> **What needs to be done**
Repeat only the stretch of lines below that runs from the line with "Task: Click the Jul 2024 x-axis tick label" through the line with "You are a computer-use agent. 1400x861", unaltered.

> **Exercise inputs**
= = =
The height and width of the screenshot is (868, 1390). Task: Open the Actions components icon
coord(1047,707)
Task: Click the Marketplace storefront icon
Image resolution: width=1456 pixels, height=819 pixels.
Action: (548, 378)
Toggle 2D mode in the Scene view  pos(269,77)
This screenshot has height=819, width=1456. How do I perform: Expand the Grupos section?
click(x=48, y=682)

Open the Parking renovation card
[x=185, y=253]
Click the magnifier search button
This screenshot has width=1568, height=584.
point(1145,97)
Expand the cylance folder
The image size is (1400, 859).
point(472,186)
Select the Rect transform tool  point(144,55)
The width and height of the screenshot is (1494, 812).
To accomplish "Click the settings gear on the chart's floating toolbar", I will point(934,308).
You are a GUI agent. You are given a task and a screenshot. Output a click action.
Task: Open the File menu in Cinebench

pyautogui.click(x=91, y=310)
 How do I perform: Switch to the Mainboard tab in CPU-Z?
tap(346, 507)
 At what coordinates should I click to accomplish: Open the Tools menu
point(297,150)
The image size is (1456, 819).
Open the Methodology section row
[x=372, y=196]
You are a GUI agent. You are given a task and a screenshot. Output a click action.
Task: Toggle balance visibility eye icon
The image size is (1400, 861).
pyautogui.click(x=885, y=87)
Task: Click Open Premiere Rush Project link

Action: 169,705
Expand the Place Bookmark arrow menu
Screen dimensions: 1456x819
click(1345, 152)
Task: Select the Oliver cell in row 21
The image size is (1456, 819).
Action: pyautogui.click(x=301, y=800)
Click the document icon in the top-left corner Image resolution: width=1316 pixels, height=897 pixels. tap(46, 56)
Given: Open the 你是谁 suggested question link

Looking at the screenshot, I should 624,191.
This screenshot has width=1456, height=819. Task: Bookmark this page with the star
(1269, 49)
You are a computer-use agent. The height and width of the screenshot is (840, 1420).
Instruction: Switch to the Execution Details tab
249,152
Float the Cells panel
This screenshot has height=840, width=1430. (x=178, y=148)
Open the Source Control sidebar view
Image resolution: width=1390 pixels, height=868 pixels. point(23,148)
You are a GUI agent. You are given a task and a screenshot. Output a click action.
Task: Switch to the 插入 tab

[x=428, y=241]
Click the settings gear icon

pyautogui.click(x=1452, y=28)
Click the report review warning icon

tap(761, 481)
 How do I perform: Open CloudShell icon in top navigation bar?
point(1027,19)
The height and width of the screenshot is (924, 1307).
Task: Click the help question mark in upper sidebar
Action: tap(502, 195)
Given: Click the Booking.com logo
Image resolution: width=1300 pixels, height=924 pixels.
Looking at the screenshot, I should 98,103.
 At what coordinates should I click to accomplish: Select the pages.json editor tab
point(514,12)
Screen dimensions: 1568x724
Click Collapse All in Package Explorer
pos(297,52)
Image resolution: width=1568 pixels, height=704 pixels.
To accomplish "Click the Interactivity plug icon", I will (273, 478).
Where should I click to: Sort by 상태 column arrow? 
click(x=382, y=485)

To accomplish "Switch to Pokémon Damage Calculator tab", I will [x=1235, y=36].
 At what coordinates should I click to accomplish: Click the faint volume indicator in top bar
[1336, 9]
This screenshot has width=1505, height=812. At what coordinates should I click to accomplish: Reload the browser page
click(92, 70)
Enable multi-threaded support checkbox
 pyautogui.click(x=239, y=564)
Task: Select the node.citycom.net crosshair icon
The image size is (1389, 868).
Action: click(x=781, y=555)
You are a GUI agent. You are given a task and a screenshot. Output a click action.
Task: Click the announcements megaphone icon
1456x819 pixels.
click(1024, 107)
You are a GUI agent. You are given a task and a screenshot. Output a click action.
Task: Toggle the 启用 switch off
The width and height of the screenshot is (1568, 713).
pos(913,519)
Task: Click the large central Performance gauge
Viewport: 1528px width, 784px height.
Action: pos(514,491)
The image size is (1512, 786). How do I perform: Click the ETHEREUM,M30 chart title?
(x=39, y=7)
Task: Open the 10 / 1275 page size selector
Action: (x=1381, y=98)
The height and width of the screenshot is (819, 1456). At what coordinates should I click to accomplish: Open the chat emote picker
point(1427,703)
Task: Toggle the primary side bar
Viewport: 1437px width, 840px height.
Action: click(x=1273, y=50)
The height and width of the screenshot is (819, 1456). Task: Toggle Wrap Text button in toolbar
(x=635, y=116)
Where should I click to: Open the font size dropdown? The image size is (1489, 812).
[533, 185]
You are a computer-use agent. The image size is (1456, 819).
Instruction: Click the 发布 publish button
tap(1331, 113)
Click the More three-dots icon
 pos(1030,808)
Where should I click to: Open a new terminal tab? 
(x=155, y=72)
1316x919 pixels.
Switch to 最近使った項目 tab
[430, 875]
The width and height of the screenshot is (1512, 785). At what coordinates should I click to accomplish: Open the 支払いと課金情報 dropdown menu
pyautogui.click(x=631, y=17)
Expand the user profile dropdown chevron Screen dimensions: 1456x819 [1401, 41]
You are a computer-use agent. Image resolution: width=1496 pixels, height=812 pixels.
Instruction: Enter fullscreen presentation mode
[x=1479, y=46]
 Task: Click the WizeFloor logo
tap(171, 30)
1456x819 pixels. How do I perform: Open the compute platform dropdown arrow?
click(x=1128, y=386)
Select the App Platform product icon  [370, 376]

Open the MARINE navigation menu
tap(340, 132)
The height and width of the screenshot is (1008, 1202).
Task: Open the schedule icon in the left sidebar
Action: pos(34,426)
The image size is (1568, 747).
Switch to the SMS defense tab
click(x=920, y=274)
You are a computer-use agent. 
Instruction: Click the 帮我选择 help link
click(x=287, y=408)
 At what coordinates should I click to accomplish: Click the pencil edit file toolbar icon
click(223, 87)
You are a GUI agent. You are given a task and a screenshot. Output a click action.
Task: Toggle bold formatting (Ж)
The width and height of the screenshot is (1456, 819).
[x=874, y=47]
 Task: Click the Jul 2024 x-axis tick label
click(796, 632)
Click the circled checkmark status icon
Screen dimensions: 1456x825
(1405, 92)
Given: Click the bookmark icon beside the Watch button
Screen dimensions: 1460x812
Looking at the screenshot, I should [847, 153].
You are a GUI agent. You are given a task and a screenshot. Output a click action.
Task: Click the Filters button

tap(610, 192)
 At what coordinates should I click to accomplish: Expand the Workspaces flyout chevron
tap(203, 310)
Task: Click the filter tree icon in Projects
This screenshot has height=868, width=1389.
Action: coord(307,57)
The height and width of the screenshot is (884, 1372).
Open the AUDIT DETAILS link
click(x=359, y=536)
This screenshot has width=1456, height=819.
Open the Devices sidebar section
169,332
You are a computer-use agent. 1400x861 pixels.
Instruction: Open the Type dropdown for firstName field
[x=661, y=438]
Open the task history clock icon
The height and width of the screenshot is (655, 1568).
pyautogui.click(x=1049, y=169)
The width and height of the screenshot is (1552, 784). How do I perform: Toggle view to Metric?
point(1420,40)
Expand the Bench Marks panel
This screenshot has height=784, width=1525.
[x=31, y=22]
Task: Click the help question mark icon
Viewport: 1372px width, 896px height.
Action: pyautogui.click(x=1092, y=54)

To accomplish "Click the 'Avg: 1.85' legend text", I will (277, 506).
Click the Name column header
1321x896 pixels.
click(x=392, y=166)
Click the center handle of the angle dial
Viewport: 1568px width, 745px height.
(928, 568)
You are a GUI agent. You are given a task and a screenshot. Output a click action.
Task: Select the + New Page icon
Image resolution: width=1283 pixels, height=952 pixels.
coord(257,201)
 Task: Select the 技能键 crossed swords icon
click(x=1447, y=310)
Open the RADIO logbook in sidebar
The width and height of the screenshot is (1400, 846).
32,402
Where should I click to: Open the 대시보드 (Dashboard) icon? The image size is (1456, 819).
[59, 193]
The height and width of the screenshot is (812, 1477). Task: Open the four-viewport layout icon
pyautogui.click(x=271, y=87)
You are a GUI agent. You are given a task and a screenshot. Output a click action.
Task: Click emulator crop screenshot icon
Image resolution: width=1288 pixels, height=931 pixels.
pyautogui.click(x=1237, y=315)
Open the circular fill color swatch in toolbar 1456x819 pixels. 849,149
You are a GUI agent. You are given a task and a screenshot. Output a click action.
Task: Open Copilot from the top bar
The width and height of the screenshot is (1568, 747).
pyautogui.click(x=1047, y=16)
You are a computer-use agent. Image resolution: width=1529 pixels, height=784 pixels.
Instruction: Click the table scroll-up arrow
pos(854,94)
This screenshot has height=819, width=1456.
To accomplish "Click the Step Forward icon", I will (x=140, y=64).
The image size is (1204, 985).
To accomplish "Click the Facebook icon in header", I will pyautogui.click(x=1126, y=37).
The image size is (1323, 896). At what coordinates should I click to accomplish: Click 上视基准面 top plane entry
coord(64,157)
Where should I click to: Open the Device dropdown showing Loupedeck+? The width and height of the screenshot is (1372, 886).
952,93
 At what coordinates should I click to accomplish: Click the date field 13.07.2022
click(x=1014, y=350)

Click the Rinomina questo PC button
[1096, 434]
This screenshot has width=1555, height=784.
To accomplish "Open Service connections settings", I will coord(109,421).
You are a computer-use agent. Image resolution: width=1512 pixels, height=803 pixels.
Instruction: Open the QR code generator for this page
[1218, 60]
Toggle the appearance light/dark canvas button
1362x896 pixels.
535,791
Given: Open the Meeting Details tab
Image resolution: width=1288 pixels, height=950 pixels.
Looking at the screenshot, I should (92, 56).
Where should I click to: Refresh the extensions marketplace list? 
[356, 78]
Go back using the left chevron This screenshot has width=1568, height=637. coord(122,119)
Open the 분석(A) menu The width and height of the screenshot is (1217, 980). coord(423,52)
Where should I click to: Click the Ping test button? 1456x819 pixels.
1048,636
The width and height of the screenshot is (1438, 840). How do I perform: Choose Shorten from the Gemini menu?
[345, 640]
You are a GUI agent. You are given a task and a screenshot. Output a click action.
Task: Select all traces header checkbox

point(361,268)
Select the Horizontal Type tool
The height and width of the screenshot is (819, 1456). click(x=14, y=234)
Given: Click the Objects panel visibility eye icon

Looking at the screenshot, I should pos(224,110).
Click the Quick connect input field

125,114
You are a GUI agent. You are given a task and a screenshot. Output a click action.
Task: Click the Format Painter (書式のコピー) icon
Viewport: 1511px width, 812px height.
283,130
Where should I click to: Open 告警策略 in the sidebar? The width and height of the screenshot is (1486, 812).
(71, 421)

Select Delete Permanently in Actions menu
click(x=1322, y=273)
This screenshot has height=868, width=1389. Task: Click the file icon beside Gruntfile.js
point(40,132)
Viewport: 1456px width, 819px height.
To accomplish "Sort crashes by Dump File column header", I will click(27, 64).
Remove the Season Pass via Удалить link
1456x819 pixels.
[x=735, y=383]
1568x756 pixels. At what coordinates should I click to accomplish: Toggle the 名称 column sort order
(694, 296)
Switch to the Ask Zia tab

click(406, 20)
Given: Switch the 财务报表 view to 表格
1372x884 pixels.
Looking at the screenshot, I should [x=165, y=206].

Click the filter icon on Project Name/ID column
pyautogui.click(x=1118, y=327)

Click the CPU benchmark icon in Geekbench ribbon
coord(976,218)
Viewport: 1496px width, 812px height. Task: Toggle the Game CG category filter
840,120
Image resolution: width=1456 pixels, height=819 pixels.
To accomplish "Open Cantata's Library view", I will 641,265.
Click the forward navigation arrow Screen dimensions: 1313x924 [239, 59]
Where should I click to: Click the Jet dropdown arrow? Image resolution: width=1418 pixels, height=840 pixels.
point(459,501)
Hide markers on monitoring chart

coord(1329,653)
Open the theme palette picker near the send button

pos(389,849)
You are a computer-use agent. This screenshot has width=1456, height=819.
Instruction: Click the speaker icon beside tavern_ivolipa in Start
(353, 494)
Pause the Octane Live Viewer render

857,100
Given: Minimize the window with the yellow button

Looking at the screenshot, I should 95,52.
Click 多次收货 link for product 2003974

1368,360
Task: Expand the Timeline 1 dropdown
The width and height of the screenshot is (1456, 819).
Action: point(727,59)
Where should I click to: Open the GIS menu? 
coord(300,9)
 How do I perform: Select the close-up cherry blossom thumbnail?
= = =
> **Output of the exercise**
 Task: Click the Jul 2024 x-axis tick label
click(796, 632)
Click the circled checkmark status icon
Screen dimensions: 1456x825
(1405, 92)
Given: Click the bookmark icon beside the Watch button
Screen dimensions: 1460x812
Looking at the screenshot, I should [847, 153].
You are a GUI agent. You are given a task and a screenshot. Output a click action.
Task: Click the Filters button

tap(610, 192)
 At what coordinates should I click to accomplish: Expand the Workspaces flyout chevron
tap(203, 310)
Task: Click the filter tree icon in Projects
This screenshot has height=868, width=1389.
Action: coord(307,57)
The height and width of the screenshot is (884, 1372).
Open the AUDIT DETAILS link
click(x=359, y=536)
This screenshot has width=1456, height=819.
Open the Devices sidebar section
169,332
You are a computer-use agent. 1400x861 pixels.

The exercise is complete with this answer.